Chaque mardi: Économiques (23 décembre 2008)
Que penser des violentes critiques exprimées en France et en Allemagne sur le plan de relance britannique ? D'abord qu'en dépit des autocongratulations hexagonales sur les six mois de présidence française, l'Europe ne s'est en réalité jamais aussi mal portée. Il ne s'agit pas de prétendre ici que la baisse du taux général de TVA de 17,5 % à 15 % décidée par Gordon Brown soit la solution miracle pour éviter la récession. Chaque pays a ses spécificités, et il est bien évident que le Royaume-Uni, dont le secteur financier a été frappé de plein fouet par la crise mondiale, s'apprête en tout état de cause à vivre des heures particulièrement difficiles. Mais il est affligeant que le plan Brown ait été immédiatement repoussé par les gouvernements français et allemand, sans aucun débat. D'autant plus que les arguments utilisés contre la baisse de la TVA sont aussi contradictoires qu'infondés économiquement.
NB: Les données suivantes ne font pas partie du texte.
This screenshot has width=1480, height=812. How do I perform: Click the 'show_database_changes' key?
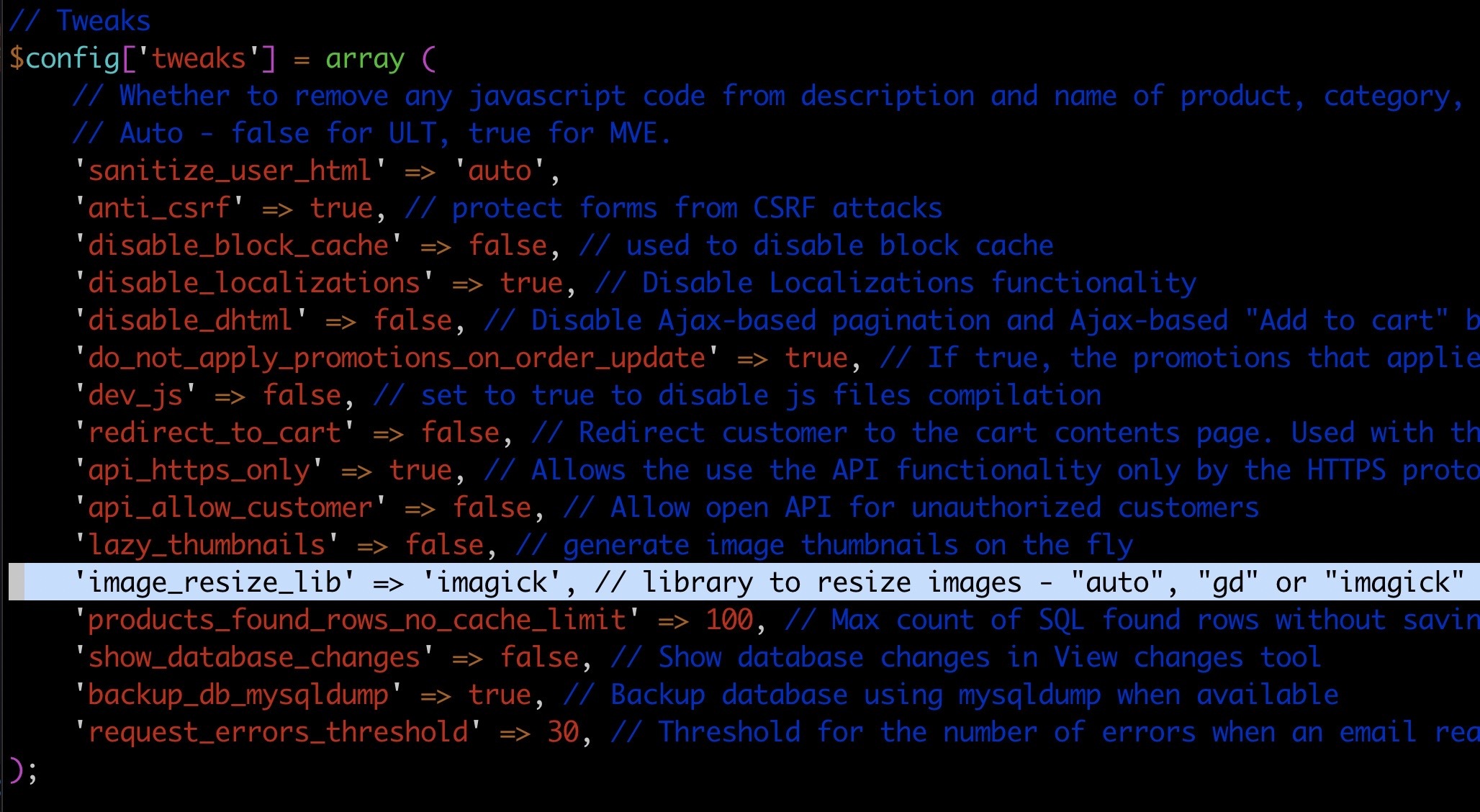point(254,658)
On reproche tout d'abord aux baisses de TVA de ne pas se répercuter intégralement en baisses de prix. Mais il n'existe aucune raison pour qu'une telle répercussion intégrale se produise. Economiquement, il est parfaitement normal que les baisses de TVA se partagent entre entreprises et consommateurs suivant l'élasticité de l'offre et de la demande de biens dans les différents secteurs. Dans les secteurs en surcapacité de production, la concurrence conduit à de fortes baisses de prix et à une relance de la demande. En revanche dans les secteurs où de nouveaux investissements sont nécessaires pour augmenter la production, les baisses de TVA permettent aux entreprises de reconstituer leurs marges, ce qui est une excellente chose. Ainsi, une baisse de la TVA produit à la fois une relance de la demande et de l'investissement, conformément à la théorie de l'incidence fiscale. Avant de stigmatiser le "keynésianisme grossier" des Britanniques, le ministre social-démocrate allemand des Finances aurait été mieux inspiré de relire ses manuels d'économie.
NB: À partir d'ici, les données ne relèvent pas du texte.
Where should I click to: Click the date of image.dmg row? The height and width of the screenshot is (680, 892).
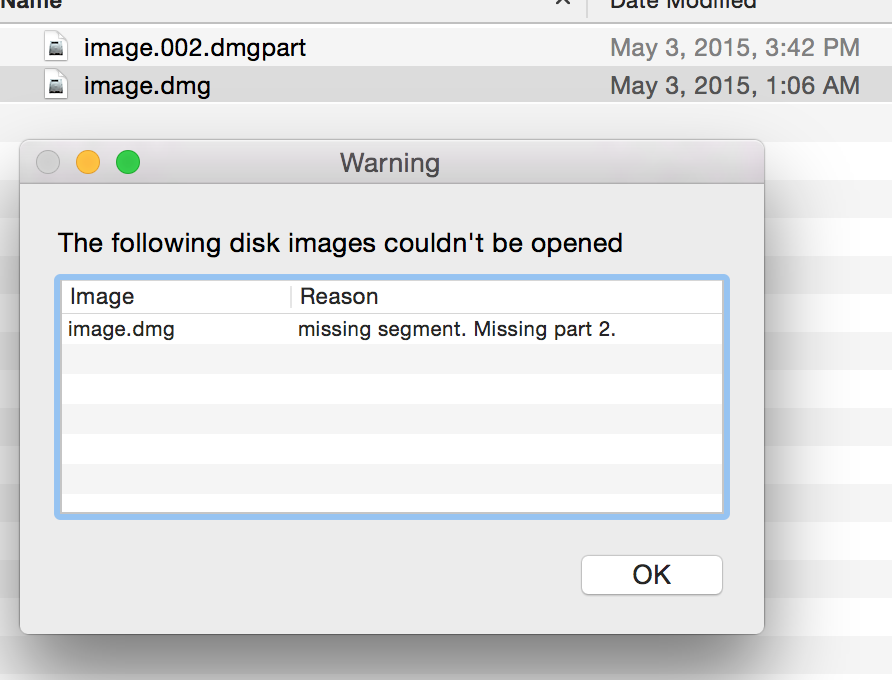734,86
Le second reproche adressé aux baisses de TVA est qu'elles favoriseraient avant tout les importations. Il est certes préférable que ces baisses soient coordonnées, d'où la proposition intéressante du think tank Bruegel de réduire simultanément d'au moins un point la TVA dans tous les pays européens. Mais subordonner l'ensemble du débat fiscal et budgétaire à cette question des importations est insensé ! La totalité des importations de biens de consommation (des textiles aux chaussures en passant par les jouets et l'électronique) représentait à peine 70 milliards d'euros, en 2007, soit tout juste 7 % des quelque 1 000 milliards d'euros consommés par les ménages français. Quant au total des importations, il se monte à 25 % du PIB (dont 70 % issus du commerce intra-européen) : comme le rappelait Philippe Martin la semaine dernière, la part des importations est en réalité plus importante pour les biens d'investissement et les consommations intermédiaires que pour les biens de consommation. Au final, le fait majeur est que 75 % du PIB correspond à des biens et services produits en France et consommés (ou investis) en France. Prétendre réduire l'analyse d'un outil fiscal général comme la TVA à la question de son incidence sur les échanges commerciaux est incroyablement réducteur. Et si l'on pense vraiment que le bien-être des Français passe par une taxation accrue des biens importés de l'étranger, alors assumons clairement une hausse des taxes sur les importations, et arrêtons de polluer l'ensemble du débat fiscal et politique avec cette question. Comme l'a si bien montré Paul Krugman aux Etats-Unis, cette obsession pour les importations et la "compétitivité" finit par ramollir toute forme de pensée économique, aussi bien à droite (où les ayatollahs de la TVA sociale semblent prêts à remettre sur la table leur projet de hausse de la TVA !) qu'à gauche : certains socialistes français ne sont pas loin de penser la même chose, comme le montre leur timide proposition de baisse "ciblée" de TVA (en langage clair : pas de baisse du taux général, le seul qui compte d'un point de vue macroéconomique).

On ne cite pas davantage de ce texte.